Every record that follows should appear again in your answer, exactly the same.

::: Supplied data :::

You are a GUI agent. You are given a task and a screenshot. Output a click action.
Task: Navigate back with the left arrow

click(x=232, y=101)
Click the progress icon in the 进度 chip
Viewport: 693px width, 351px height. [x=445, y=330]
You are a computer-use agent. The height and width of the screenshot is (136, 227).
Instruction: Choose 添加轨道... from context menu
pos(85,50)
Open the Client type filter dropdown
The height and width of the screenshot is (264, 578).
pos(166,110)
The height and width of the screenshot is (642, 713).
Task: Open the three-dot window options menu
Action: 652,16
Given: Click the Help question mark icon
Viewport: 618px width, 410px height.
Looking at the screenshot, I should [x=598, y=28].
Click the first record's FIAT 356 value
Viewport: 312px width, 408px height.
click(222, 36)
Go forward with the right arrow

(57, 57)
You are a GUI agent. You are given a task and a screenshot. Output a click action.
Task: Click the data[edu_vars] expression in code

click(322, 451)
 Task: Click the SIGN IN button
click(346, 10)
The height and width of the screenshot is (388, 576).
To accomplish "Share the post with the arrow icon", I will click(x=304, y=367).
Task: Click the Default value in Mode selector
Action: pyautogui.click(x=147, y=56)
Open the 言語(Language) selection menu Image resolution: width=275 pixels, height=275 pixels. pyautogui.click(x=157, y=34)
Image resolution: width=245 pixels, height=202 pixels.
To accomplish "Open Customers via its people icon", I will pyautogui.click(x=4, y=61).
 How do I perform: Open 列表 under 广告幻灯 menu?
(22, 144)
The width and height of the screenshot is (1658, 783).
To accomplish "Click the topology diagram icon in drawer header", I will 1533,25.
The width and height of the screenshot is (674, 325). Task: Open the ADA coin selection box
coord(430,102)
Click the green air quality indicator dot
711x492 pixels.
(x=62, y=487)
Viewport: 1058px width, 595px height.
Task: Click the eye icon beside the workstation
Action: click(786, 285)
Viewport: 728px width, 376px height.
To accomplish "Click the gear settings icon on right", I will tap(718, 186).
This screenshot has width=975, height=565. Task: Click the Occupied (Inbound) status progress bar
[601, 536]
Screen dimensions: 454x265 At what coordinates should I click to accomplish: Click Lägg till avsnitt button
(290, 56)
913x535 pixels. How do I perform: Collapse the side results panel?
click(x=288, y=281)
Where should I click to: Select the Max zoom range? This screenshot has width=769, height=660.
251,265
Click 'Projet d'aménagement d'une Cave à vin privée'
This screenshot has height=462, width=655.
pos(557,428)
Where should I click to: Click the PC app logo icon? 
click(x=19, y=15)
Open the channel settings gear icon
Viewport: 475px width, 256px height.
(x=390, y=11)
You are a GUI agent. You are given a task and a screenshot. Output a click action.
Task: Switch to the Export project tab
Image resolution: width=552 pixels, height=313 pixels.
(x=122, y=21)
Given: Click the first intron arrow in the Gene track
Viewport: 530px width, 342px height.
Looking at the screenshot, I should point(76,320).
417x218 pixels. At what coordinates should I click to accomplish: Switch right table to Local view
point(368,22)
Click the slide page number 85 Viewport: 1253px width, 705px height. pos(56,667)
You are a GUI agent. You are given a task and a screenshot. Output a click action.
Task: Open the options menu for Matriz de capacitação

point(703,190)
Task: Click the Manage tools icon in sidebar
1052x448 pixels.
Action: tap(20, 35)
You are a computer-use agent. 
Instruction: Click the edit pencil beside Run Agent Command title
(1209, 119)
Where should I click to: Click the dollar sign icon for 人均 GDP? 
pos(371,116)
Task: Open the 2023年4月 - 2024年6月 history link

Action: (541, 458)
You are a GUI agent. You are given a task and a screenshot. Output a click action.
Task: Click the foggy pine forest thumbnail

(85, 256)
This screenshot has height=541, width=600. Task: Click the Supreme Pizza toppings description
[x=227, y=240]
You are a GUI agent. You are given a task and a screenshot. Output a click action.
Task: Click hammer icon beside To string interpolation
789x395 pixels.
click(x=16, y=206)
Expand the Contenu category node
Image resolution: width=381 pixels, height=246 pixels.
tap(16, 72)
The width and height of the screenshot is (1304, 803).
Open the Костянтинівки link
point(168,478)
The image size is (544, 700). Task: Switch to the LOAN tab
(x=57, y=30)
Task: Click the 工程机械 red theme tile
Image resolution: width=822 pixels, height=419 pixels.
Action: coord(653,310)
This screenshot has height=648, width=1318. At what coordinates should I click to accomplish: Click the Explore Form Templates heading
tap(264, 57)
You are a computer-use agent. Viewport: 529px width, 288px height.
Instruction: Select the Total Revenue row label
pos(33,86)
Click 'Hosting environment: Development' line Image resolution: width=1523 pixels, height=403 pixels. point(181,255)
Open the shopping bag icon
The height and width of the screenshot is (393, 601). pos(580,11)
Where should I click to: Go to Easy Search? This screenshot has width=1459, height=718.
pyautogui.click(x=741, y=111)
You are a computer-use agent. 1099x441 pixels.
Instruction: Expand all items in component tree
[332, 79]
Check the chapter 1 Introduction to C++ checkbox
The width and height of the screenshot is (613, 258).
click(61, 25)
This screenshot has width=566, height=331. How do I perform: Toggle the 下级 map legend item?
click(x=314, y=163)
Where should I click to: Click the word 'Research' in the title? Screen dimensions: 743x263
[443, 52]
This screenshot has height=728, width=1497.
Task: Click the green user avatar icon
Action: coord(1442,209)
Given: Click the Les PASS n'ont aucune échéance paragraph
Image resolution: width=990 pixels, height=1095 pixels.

:::

Response to the exercise
You are a GUI agent. You are given a task and a screenshot. Output a click action.
Task: Navigate back with the left arrow

click(x=232, y=101)
Click the progress icon in the 进度 chip
Viewport: 693px width, 351px height. [x=445, y=330]
You are a computer-use agent. The height and width of the screenshot is (136, 227).
Instruction: Choose 添加轨道... from context menu
pos(85,50)
Open the Client type filter dropdown
The height and width of the screenshot is (264, 578).
pos(166,110)
The height and width of the screenshot is (642, 713).
Task: Open the three-dot window options menu
Action: 652,16
Given: Click the Help question mark icon
Viewport: 618px width, 410px height.
Looking at the screenshot, I should [x=598, y=28].
Click the first record's FIAT 356 value
Viewport: 312px width, 408px height.
click(222, 36)
Go forward with the right arrow

(57, 57)
You are a GUI agent. You are given a task and a screenshot. Output a click action.
Task: Click the data[edu_vars] expression in code

click(322, 451)
 Task: Click the SIGN IN button
click(346, 10)
The height and width of the screenshot is (388, 576).
To accomplish "Share the post with the arrow icon", I will click(x=304, y=367).
Task: Click the Default value in Mode selector
Action: pyautogui.click(x=147, y=56)
Open the 言語(Language) selection menu Image resolution: width=275 pixels, height=275 pixels. pyautogui.click(x=157, y=34)
Image resolution: width=245 pixels, height=202 pixels.
To accomplish "Open Customers via its people icon", I will pyautogui.click(x=4, y=61).
 How do I perform: Open 列表 under 广告幻灯 menu?
(22, 144)
The width and height of the screenshot is (1658, 783).
To accomplish "Click the topology diagram icon in drawer header", I will 1533,25.
The width and height of the screenshot is (674, 325). Task: Open the ADA coin selection box
coord(430,102)
Click the green air quality indicator dot
711x492 pixels.
(x=62, y=487)
Viewport: 1058px width, 595px height.
Task: Click the eye icon beside the workstation
Action: click(786, 285)
Viewport: 728px width, 376px height.
To accomplish "Click the gear settings icon on right", I will tap(718, 186).
This screenshot has width=975, height=565. Task: Click the Occupied (Inbound) status progress bar
[601, 536]
Screen dimensions: 454x265 At what coordinates should I click to accomplish: Click Lägg till avsnitt button
(290, 56)
913x535 pixels. How do I perform: Collapse the side results panel?
click(x=288, y=281)
Where should I click to: Select the Max zoom range? This screenshot has width=769, height=660.
251,265
Click 'Projet d'aménagement d'une Cave à vin privée'
This screenshot has height=462, width=655.
pos(557,428)
Where should I click to: Click the PC app logo icon? 
click(x=19, y=15)
Open the channel settings gear icon
Viewport: 475px width, 256px height.
(x=390, y=11)
You are a GUI agent. You are given a task and a screenshot. Output a click action.
Task: Switch to the Export project tab
Image resolution: width=552 pixels, height=313 pixels.
(x=122, y=21)
Given: Click the first intron arrow in the Gene track
Viewport: 530px width, 342px height.
Looking at the screenshot, I should point(76,320).
417x218 pixels. At what coordinates should I click to accomplish: Switch right table to Local view
point(368,22)
Click the slide page number 85 Viewport: 1253px width, 705px height. pos(56,667)
You are a GUI agent. You are given a task and a screenshot. Output a click action.
Task: Open the options menu for Matriz de capacitação

point(703,190)
Task: Click the Manage tools icon in sidebar
1052x448 pixels.
Action: tap(20, 35)
You are a computer-use agent. 
Instruction: Click the edit pencil beside Run Agent Command title
(1209, 119)
Where should I click to: Click the dollar sign icon for 人均 GDP? 
pos(371,116)
Task: Open the 2023年4月 - 2024年6月 history link

Action: (541, 458)
You are a GUI agent. You are given a task and a screenshot. Output a click action.
Task: Click the foggy pine forest thumbnail

(85, 256)
This screenshot has height=541, width=600. Task: Click the Supreme Pizza toppings description
[x=227, y=240]
You are a GUI agent. You are given a task and a screenshot. Output a click action.
Task: Click hammer icon beside To string interpolation
789x395 pixels.
click(x=16, y=206)
Expand the Contenu category node
Image resolution: width=381 pixels, height=246 pixels.
tap(16, 72)
The width and height of the screenshot is (1304, 803).
Open the Костянтинівки link
point(168,478)
The image size is (544, 700). Task: Switch to the LOAN tab
(x=57, y=30)
Task: Click the 工程机械 red theme tile
Image resolution: width=822 pixels, height=419 pixels.
Action: coord(653,310)
This screenshot has height=648, width=1318. At what coordinates should I click to accomplish: Click the Explore Form Templates heading
tap(264, 57)
You are a computer-use agent. Viewport: 529px width, 288px height.
Instruction: Select the Total Revenue row label
pos(33,86)
Click 'Hosting environment: Development' line Image resolution: width=1523 pixels, height=403 pixels. point(181,255)
Open the shopping bag icon
The height and width of the screenshot is (393, 601). pos(580,11)
Where should I click to: Go to Easy Search? This screenshot has width=1459, height=718.
pyautogui.click(x=741, y=111)
You are a computer-use agent. 1099x441 pixels.
Instruction: Expand all items in component tree
[332, 79]
Check the chapter 1 Introduction to C++ checkbox
The width and height of the screenshot is (613, 258).
click(61, 25)
This screenshot has width=566, height=331. How do I perform: Toggle the 下级 map legend item?
click(x=314, y=163)
Where should I click to: Click the word 'Research' in the title? Screen dimensions: 743x263
[443, 52]
This screenshot has height=728, width=1497.
Task: Click the green user avatar icon
Action: coord(1442,209)
Given: Click the Les PASS n'ont aucune échéance paragraph
Image resolution: width=990 pixels, height=1095 pixels.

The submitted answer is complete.